[Start of section]

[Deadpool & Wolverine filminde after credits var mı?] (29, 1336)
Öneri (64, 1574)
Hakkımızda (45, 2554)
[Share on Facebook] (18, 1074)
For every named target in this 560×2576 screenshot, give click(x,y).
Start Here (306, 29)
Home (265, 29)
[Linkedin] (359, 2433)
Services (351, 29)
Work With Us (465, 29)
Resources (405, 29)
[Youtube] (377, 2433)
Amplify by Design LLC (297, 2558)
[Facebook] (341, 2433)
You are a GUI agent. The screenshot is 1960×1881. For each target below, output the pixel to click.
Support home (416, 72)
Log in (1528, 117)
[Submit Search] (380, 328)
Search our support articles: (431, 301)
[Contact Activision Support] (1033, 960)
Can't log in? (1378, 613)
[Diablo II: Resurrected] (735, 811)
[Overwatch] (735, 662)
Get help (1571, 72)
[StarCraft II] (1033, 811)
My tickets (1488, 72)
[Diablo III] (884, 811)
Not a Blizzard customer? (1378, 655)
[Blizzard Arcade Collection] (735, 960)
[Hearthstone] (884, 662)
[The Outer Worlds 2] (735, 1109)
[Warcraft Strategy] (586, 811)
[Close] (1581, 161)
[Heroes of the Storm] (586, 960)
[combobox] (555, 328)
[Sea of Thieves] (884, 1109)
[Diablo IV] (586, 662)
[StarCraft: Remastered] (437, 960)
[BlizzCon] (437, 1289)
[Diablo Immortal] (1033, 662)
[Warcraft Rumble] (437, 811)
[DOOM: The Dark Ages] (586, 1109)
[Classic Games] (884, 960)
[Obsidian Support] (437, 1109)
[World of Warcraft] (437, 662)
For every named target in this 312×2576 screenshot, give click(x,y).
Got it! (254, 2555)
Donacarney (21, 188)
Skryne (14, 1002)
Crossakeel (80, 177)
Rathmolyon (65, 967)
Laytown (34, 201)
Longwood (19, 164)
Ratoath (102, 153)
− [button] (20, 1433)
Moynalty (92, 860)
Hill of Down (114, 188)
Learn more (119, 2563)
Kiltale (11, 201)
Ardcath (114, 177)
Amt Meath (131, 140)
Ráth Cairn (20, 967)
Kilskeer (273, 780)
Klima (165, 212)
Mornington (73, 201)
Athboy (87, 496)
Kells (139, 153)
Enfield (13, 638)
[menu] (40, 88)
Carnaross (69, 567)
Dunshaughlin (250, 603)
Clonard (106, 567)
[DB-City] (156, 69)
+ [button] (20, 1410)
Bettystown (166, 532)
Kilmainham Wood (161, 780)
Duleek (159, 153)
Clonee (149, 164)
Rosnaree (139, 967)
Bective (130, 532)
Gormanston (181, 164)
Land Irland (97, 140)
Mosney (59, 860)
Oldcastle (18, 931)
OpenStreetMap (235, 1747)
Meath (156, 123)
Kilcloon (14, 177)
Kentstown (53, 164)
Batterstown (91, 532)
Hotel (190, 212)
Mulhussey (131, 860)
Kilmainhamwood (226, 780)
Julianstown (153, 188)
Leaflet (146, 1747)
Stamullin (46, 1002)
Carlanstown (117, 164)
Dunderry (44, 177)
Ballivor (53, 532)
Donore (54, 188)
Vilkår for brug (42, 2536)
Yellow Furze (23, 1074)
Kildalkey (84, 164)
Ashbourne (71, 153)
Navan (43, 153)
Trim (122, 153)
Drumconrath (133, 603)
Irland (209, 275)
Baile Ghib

[End of section]

§ **Work required**: Your answer should be a single number: how many lines of the material contain the word "screenshot".

§ **Reply**: 3